With 3 fronts and associated low passing over SF Bay, in 72 hours we've had 5" of rain tip the gauge on the Capitola Boat Club deck. Snow is visible on the higher mountains surrounding Monterey Bay, and it's been chilly enough that commuters over Highway 17 encountered slush and ice this morning at the summit.
A sparkling afternoon, and my long time friend, Andre', is singing his heart out in the sun on his favorite willow branch at the Cliff. I named Andre', an Anna's hummingbird, after Andre' Bocelli. And he is now a well known character at the Cliff who likes to show off his emerald and ruby shimmer in the warm sun.
The willows are just beginning to bloom, and except for the temperature of 50 degrees while riding my bike to PT, it could feel like spring.
Here's photos of Andre' during past years. He likes to part my hair with his zippy aerial flybys.
I will introduce Andre' to the first person to correctly answer the following question.
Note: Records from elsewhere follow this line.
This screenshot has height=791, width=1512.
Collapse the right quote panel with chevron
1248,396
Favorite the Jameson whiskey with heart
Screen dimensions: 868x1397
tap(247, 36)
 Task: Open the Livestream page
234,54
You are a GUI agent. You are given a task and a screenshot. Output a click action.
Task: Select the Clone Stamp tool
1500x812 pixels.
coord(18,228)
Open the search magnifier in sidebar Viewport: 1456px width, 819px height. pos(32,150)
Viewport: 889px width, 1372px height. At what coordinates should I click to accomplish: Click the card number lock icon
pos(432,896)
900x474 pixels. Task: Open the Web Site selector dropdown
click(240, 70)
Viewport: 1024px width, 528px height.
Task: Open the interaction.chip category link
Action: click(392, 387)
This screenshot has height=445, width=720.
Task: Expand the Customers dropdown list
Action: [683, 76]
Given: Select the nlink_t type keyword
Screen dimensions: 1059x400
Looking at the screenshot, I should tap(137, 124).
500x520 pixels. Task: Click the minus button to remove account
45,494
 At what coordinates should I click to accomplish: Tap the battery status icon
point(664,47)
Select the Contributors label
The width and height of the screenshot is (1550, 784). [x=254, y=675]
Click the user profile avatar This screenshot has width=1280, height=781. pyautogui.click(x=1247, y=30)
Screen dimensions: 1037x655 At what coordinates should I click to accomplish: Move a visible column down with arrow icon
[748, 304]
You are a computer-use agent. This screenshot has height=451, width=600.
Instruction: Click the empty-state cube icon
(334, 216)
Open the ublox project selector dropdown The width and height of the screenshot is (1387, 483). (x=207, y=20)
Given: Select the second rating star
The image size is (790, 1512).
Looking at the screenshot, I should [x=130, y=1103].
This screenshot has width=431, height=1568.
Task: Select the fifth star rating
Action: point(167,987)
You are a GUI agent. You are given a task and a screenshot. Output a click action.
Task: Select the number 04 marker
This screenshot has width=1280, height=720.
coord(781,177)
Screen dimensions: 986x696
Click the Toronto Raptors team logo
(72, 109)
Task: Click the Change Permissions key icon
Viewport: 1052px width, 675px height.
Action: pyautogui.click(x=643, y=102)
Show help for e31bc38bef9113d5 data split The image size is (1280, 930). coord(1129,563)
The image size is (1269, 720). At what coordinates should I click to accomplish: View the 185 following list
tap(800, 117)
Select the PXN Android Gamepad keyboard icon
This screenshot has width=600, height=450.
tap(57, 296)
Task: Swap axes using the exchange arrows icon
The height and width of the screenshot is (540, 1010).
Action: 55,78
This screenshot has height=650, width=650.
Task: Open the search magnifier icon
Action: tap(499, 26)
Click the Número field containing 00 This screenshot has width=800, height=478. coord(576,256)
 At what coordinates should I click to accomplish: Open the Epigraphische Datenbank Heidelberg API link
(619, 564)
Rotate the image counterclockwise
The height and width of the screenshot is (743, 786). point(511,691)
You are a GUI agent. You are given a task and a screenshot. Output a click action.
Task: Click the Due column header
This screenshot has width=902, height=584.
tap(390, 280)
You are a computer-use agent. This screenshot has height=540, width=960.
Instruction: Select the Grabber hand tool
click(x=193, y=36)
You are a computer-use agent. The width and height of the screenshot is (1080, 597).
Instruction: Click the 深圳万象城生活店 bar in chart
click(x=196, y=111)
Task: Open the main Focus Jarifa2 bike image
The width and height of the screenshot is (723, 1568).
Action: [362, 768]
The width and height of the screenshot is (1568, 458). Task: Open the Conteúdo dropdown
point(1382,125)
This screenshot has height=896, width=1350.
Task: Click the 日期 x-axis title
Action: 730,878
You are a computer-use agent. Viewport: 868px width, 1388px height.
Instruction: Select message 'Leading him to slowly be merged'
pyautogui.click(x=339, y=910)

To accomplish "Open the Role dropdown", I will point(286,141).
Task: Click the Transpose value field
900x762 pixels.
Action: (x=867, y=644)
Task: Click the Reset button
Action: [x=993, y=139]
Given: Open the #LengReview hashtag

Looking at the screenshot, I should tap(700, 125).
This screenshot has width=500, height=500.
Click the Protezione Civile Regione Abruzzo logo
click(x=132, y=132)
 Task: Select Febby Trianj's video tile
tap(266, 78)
What is fastest for it's length?:
1) F-35 military jet
2) A cheetah
3) the outhaul block on DURA MATER"s boom end gybing in 16 knots of wind.
4) Andre'
5) a Peregrine
I was talking with good friends Maggie and Buzz Ballenger the other day. Buzz is the last aluminum mast maker on the West Coast and will likely retire in the next few years. Buzz told me it is increasingly difficult to get aluminum masts as it is no longer profitable for the aluminum extruders to deal with mast sections. There are only four sources in the country Buzz can order a mast tube. And those are about to become fewer. And no places in the Bay area to get a mast anodized, after the recent closure of Metalco in Emeryville.
Buzz, Fox, and I were comparing commercial flying with yacht parts. Fox flies tomorrow to New Zealand with 4 lithium batteries in his carry-on for an ex-pat sailor friend with power tools. Whether Fox gets on the plane carrying the batteries is problematical. They are legal to carry on, but only if 100 watts each, or less, and then only if the TSA agent is cognizant of the the fine print. Which Fox is carrying.
Buzz recalled he once tried to fly back from S.Cal with a solid boom vang off the broken mast of a 50 footer. He was pulled aside and asked to explain why he was carrying a portable rocket launcher/bazooka.
My experience involved a 5/16" braided rope belt I mistakenly wore through airport security in Boston. The belt was knotted with a square knot, no metal buckle. I was quietly pulled out of line and told to come to an examination room.
I was told to undress. They apparently wanted to see if the "dynamite fuse" I was wearing around my waist was attached to some explosive up my butt..Fortunately I was able to convince the examiners that it was a rope belt and not a fuse. But they kept my belt to make sure.
Fox, Buzz, Andre' and me. Terrorists all.